D: „Preußische Treuhand“ tagt am morgigen 29. August in Düsseldorf

Posted on 28. August 2012 von


DÜSSELDORF – Die „Vertriebenen“-Organisation „Preußische Treuhand“, die mit Gerichtsprozessen früheres deutsches Eigentum im heutigen Polen in deutschen Besitz zurückklagen will, kündigt für diesen Mittwoch ihre diesjährige „Ordentliche Hauptversammlung“ an. Die Veranstaltung soll im „Hotel Mercure“ am Düsseldorfer Stresemannplatz stattfinden. Dazu eingeladen hat – als Geschäftsführer der „Treuhand“ – der Dortmunder Rechtsanwalt Gerwald Günter Stanko. Stanko hatte noch im Frühjahr den Dortmunder NPD-Stadtrat Axel Thieme vor Gericht verteidigt.

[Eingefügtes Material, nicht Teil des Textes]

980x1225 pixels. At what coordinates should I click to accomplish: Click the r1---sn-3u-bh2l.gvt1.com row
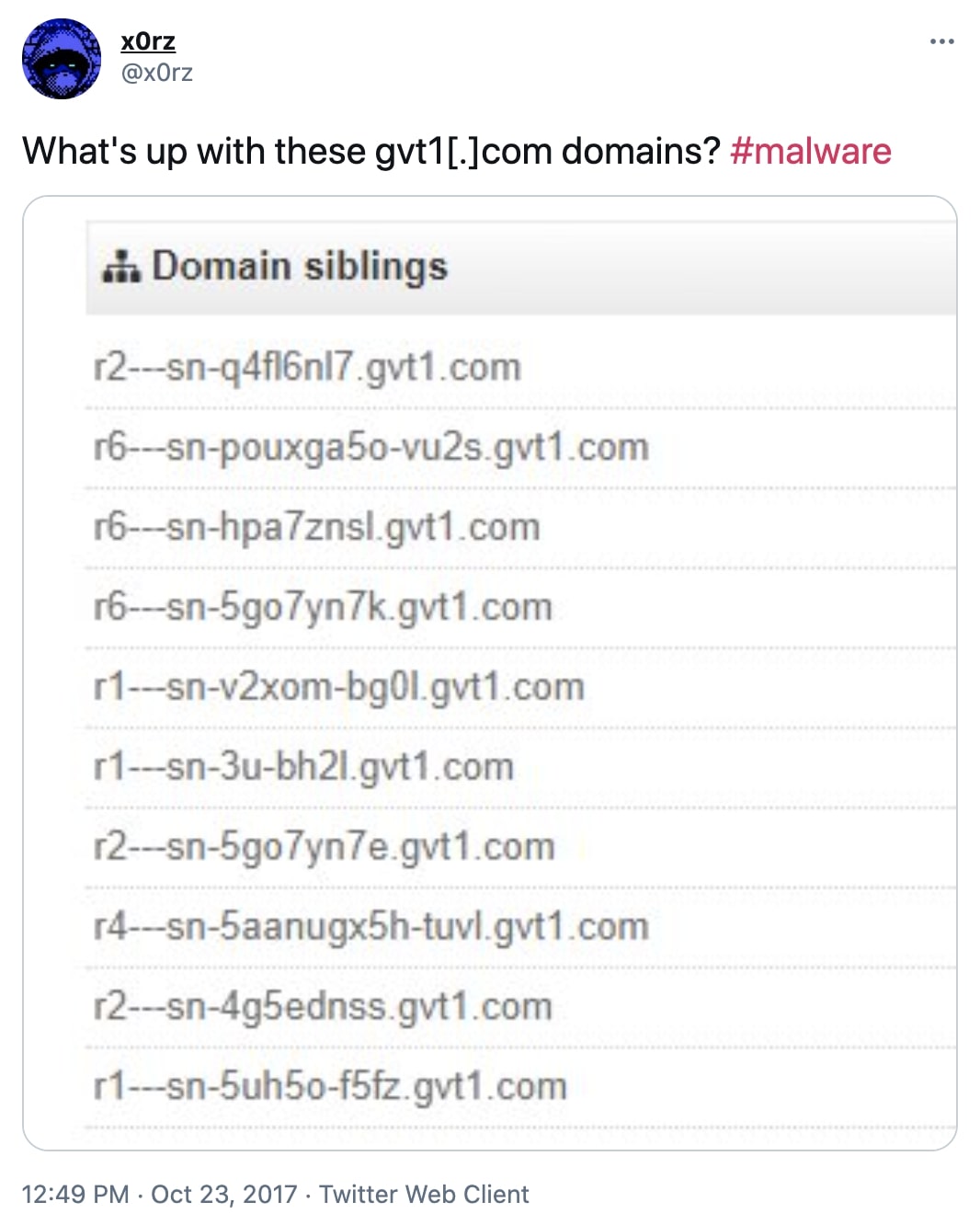click(305, 766)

Revanchistische Betrebungen

Die „Preußische Treuhand GmbH & Co. KG a.A.“ ist im Jahr 2000 von „Vertriebenen“-Funktionären gegründet worden. Sie behauptet, die Enteignung der umgesiedelten Deutschen nach dem Zweiten Weltkrieg – etwa im heutigen Polen – sei widerrechtlich gewesen; deswegen müsse das Eigentum jetzt zurückerstattet werden. Ihre Aktivitäten haben in Polen, aber auch in zahlreichen anderen Ländern vor einigen Jahren beträchtliche Proteste ausgelöst und eine Zeitlang sogar die deutsch-polnischen Beziehungen beeinträchtigt. Von der „Preußischen Treuhand“ und ihrem führenden Kopf, Rudi Pawelka aus Leverkusen, distanzierte sich sogar die Präsidentin des „Bundes der Vertriebenen“ (BdV), Erika Steinbach.

Rudi und der Holocaust

Rudi Pawelka, der vom „Haus Schlesien“ in Königswinter aus als Bundesvorsitzender die „Landsmannschaft Schlesien“ führt, gehört bis heute zum rechten Flügel der „Vertriebenen“-Verbände. Erst kürzlich hat er sich über einen angeblichen deutschen „Schuldkomplex“ beschwert und erklärt, Aussagen wie diejenige des SPD-Abgeordneten Gert Weisskirchen, der Holocaust sei „eingebrannt in den Namen Deutschland“, trügen „teilweise auch pathologische Züge“. Sie seien „eine deutsche Krankheit, in der man auch den Schlüssel für viele unverständliche Entscheidungen findet“. Dazu gehöre, dass „die Sieger des Zweiten Weltkriegs in Deutschland als Befreier propagandistisch verklärt“ würden und deshalb „aufklärende Beiträge über die Verfälschungen der Geschichte … fast nur noch aus dem Ausland“ kämen. „Die Gralshüter deutscher Schuldgesinnung“ sähen „in dem Hinweis auf deutsche Opfer einen Angriff auf das deutsche Schulddogma“. Pawelka fordert: „Es gilt, das Dunkel des Vergessens zu lüften.“ In diesem Kontext steht die praktische Tätigkeit der von ihm mit aufgebauten „Preußischen Treuhand“, die einstigen deutschen, nach dem Zweiten Weltkrieg rechtmäßig enteigneten Besitz nicht nur dem Vergessen, sondern auch Polen entreißen will.